▶ [To do]: Restate word for word the lines of the data below, from the first through the one that has "The width and height of the screenshot is (291, 217).".

** Opening Source material block **

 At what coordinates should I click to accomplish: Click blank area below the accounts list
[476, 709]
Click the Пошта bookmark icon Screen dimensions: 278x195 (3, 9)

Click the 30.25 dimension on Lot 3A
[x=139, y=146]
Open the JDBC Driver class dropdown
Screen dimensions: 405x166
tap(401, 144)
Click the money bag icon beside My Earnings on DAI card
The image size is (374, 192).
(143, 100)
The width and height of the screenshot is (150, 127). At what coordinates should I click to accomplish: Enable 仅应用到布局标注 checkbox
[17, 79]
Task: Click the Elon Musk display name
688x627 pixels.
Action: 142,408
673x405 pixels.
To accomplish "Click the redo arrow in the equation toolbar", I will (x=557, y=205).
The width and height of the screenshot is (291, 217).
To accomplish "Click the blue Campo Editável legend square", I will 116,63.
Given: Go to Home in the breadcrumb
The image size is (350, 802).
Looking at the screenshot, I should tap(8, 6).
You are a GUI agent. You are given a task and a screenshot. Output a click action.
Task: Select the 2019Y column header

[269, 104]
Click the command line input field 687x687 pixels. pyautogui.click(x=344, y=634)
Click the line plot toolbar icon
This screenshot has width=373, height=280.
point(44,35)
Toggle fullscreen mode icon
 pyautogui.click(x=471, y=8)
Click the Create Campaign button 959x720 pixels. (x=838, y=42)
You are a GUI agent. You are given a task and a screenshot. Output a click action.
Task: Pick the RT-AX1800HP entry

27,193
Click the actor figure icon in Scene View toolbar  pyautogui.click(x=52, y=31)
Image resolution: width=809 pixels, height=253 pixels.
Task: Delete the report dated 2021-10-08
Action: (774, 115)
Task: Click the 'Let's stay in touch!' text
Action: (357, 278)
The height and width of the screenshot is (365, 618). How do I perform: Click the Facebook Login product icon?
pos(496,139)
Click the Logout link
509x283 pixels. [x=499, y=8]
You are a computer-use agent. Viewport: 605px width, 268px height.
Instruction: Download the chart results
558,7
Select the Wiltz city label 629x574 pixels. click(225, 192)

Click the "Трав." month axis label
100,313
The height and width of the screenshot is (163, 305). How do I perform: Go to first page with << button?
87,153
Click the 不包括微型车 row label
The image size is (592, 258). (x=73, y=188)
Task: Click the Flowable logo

** Closing Source material block **

▶ [Answer to the problem]:
 At what coordinates should I click to accomplish: Click blank area below the accounts list
[476, 709]
Click the Пошта bookmark icon Screen dimensions: 278x195 (3, 9)

Click the 30.25 dimension on Lot 3A
[x=139, y=146]
Open the JDBC Driver class dropdown
Screen dimensions: 405x166
tap(401, 144)
Click the money bag icon beside My Earnings on DAI card
The image size is (374, 192).
(143, 100)
The width and height of the screenshot is (150, 127). At what coordinates should I click to accomplish: Enable 仅应用到布局标注 checkbox
[17, 79]
Task: Click the Elon Musk display name
688x627 pixels.
Action: 142,408
673x405 pixels.
To accomplish "Click the redo arrow in the equation toolbar", I will (x=557, y=205).
The width and height of the screenshot is (291, 217).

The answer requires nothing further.